Si la frivolidad fuese estúpida ¿no tendríamos que juzgar inútiles también a todos los personajes que la han ejercido de manera oscura, ignorando sus méritos? ¿Y si ser frívolo es lo verdaderamente real? Así como se ha propuesto con las drogas, yo creo que hay que legalizar la posibilidad de ser superficial. Al menos así no seríamos testigos de la aberración más embarazosa de la frivolidad: tratar de no ser frívolo.
De esta perversión nacen las preguntas elaboradas en los concursos de belleza, guiadas por esa molesta idea de que las reinas deben ser inteligentes, como si no hubiesen ido a una competencia de belleza sino a un torneo de ajedrez, como si alguien todavía creyera que si se aparecieran usando lentes y hablando de la caza de ballenas, del teorema de Fermat o de la velocidad de expansión del universo, tuviesen la mínima probabilidad de ganar.
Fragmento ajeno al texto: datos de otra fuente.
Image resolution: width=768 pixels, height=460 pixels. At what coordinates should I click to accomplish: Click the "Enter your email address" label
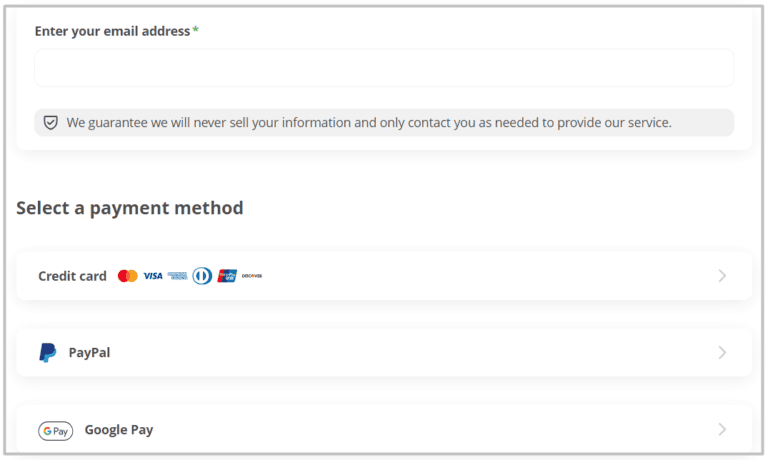coord(112,31)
De aquélla perversión nace también la idea de que quien no habla de temas “profundos” y “serios” (¿política? ¿Economía?) No es inteligente o, mejor aún, es frívolo.
Es por eso que tanta gente sucumbe cada día ante la tentación de adornar sus discursos con términos desconocidos que por lo general remiten al diccionario y permiten descubrir palabras vírgenes para el común de los hombres porque no han sido usadas más que por quién las creó y quien se ufana al pronunciarlas en ese momento. Confieso que una vez traté de seguir éste método pero por problemas de memoria (¿Alzheimer precoz?) no conseguía recordar las palabras que había aprendido; hoy las recuerdo pero ya olvidé lo que significan. Dentro de ésta categoría estaban las muy jurídicas “otrora”, “Ibídem”, “Sic” y, por supuesto, el odiado y horrible “Verbigracia”. También están “sempiterno”, “amanuense”, entre otras.
Y como la idea es ser frívolo, dejaré de escribir porque ya me aburrí de Talleyrand, de Bill Clinton y del vestido de la Reina de Inglaterra.